Subscribe

What caused this snapshot growth?

I narrowly averted an outage on one of our most important servers today - a Windows Oracle server. It has several iSCSI LUNs, each in their own volume. DFM started alerting >90% utilisation on the volume that contains the C:\ drive LUN  just after midday. The snapshots were huge. I deleted all the snapshots and gave the volume another 50GB to make sure it didn't stop. Now utilisation is down to ~25%.

But now I have to figure out what caused this.

A regular snapshot and snapmirror update happens at midday. And then the volume utilisation explodes. Here's the graph from DFM : http://imgur.com/2zA1VdP

The volume utilisation at about 2PM:

# df -g |grep por01_vol0

/vol/uraoly_por01_vol0/       60GB       55GB        4GB      93%  /vol/uraoly_por01_vol0/

/vol/uraoly_por01_vol0/.snapshot        0GB       19GB        0GB     ---%  /vol/uraoly_por01_vol0/.snapshot


And the snapshots:

# snap list uraoly_por01_vol0

%/used       %/total  date          name

----------  ----------  ------------  --------

  0% ( 0%)    0% ( 0%)  Aug 16 14:37  uraoly-nas03(0118074784)_uraoly_por01_vol0.99312 (snapmirror)

34% (34%)   31% (31%)  Aug 16 12:00  hourly.0

34% ( 0%)   31% ( 0%)  Aug 16 08:00  hourly.1

34% ( 1%)   31% ( 0%)  Aug 16 00:00  nightly.0

34% ( 0%)   32% ( 0%)  Aug 15 20:00  hourly.2

35% ( 1%)   32% ( 0%)  Aug 15 16:00  hourly.3

35% ( 1%)   32% ( 0%)  Aug 15 12:00  hourly.4

35% ( 0%)   32% ( 0%)  Aug 15 08:00  hourly.5

35% ( 1%)   33% ( 0%)  Aug 15 00:00  nightly.1


Then after I deleted all the snapshots:

# df -g uraoly_por01_vol0

Filesystem               total       used      avail capacity  Mounted on

/vol/uraoly_por01_vol0/       60GB       36GB       23GB      60%  /vol/uraoly_por01_vol0/

/vol/uraoly_por01_vol0/.snapshot        0GB        0GB        0GB     ---%  /vol/uraoly_por01_vol0/.snapshot


So, I am trying to work out WHEN whatever activity caused this actually happened. The snapmirror happened at midday, then the volume utilisation exploded.

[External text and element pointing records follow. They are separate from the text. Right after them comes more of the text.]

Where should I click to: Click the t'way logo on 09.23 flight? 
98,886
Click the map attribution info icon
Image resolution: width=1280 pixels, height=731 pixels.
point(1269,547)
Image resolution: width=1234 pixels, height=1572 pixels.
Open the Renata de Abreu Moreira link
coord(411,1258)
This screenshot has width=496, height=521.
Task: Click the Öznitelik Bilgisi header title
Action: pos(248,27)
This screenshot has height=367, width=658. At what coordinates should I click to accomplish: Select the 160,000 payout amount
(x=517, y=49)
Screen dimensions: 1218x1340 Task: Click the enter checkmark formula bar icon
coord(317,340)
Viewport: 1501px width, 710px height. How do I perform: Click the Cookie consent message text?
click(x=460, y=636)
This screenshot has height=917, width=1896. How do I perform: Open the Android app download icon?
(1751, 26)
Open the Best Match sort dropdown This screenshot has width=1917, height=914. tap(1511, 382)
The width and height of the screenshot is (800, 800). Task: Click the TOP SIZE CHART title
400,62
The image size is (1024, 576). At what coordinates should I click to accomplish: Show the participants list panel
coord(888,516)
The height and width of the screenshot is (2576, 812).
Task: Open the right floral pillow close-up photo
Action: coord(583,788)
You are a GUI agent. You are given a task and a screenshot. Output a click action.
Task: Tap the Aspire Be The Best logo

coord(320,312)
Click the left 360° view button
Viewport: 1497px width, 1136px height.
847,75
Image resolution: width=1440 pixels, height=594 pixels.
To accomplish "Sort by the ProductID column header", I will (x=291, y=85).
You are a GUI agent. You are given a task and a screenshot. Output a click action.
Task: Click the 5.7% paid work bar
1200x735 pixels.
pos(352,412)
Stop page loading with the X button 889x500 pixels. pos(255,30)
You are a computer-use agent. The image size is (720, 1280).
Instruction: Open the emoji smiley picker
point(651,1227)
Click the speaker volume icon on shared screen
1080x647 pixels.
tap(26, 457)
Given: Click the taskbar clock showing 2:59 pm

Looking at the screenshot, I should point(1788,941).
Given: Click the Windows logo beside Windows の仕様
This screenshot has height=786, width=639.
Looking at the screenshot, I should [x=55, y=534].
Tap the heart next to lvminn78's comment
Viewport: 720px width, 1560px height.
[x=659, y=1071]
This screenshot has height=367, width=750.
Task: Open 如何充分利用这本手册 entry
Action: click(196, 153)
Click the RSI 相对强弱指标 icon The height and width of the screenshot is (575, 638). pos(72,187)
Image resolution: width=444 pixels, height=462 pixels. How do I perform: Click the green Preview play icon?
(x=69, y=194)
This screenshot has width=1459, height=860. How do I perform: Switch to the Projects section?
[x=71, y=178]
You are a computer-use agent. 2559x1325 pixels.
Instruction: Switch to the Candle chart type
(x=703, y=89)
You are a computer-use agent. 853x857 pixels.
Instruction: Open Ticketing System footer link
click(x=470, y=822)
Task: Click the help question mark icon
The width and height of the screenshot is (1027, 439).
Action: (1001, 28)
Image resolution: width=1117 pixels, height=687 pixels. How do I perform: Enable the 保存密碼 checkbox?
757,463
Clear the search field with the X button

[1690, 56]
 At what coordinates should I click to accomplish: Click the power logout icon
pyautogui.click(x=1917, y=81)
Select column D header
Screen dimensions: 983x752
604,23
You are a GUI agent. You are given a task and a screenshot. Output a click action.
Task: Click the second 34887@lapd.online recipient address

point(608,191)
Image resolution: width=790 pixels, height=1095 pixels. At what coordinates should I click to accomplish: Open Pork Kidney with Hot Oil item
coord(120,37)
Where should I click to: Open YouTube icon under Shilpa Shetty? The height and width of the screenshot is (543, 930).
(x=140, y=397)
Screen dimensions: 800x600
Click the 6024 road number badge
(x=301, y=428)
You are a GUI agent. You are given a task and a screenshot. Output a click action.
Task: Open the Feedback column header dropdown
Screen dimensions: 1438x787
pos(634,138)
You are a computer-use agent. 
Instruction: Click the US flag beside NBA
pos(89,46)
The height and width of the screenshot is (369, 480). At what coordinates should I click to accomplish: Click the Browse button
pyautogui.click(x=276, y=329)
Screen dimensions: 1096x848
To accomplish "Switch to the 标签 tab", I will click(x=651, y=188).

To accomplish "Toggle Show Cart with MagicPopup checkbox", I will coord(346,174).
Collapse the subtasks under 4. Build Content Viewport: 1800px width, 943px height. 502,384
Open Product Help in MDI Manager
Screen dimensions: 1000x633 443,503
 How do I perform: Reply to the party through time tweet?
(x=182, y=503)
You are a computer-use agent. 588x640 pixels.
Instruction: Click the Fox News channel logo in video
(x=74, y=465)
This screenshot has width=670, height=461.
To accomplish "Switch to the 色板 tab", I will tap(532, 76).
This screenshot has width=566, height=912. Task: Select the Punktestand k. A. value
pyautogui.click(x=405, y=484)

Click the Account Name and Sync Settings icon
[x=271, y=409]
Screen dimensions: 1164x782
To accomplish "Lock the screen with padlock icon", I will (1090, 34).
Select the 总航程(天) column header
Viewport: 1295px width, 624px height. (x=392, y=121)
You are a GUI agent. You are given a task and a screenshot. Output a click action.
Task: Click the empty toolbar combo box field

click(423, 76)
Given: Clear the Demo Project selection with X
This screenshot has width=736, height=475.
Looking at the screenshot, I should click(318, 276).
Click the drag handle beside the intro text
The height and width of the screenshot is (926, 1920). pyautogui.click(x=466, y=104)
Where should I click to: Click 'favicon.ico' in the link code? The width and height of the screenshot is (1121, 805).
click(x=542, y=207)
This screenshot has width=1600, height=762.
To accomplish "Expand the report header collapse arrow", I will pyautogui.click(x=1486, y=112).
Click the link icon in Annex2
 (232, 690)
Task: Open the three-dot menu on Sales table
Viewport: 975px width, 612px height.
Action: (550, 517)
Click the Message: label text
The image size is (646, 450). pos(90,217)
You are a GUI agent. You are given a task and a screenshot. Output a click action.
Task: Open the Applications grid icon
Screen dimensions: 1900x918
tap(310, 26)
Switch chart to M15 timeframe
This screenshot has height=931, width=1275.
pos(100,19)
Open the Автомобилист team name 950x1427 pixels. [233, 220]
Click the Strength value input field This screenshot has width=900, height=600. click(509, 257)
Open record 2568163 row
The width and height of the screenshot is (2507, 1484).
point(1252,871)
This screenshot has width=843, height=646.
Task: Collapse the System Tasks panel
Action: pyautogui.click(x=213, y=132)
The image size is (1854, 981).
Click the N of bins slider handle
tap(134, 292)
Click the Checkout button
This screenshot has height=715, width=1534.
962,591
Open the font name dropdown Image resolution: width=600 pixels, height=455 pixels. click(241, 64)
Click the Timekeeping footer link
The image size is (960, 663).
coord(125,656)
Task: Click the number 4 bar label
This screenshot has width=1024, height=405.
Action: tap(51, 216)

Am I right in thinking that whatever caused this snapshot growth happened AFTER the midday snapshot, rather than before midday?

There's nothing unusual in the event logs, so I'm going to have to ask the general population  if anyone was doing any changes on that server at the time, and want to make sure I have my timeframes right.

Thanks,

Dean

Re: What caused this snapshot growth?

Snapshots "grow" when data contained in these snapshots changes. So after snapshot was taken some host activity resulted in large amount of changed data. You have to check what your hosts do - there is nothing NetApp can do about it.

Re: What caused this snapshot growth?

ask your windows or oracle guys. there is no way to find out what's going on in the LUN from the storage side.

maybe an Oracle admin did a database reorganization or a windows admin thought it's a good idea to do a defrag...

Re: What caused this snapshot growth?

Also you said you are serving luns.. What is your fractional reserve setting?

You should look into volume autogrow so you don't have this issue and can sleep like a baby

Re: What caused this snapshot growth?

Yes, I definitely want to sleep like a baby. I think the fractional reserve is set at the default - 100%??. I can't tell right now (at home). But for what it's worth, this issue seems to have actually been caused by reallocate. We recently upgraded from 7.3 to 8.something, and the first reallocate on this volume seems to have exploded the snapshots. I'm reading up on how reallocate changes between 7.x and 8.x. It's pretty confusing. But thanks for the tips..

Re: What caused this snapshot growth?

by default, reallocate does not move data in the snapshots (because they are basically read-only). so yes, this could be the issue.

for the future you should use reallocate -p, which will also move snapshot data.

Re: What caused this snapshot growth?

I've inherited this system, so I don't know what's been setup in the past. Reallocate seems to be happening on this volume automatically. How do I change that to use the -p flag?

Re: What caused this snapshot growth?

Give us the output from reallocate status

Also, with default fractional reserve of 100, that should be the volume should be 2x the size of the lun, as to protect the lun.  (unless i'm wrong)

Best practice now is fractional reserve 0, and autogrow

Re: What caused this snapshot growth?

How do I change that to use the -p flag?

for scheduled reallocation, you can't.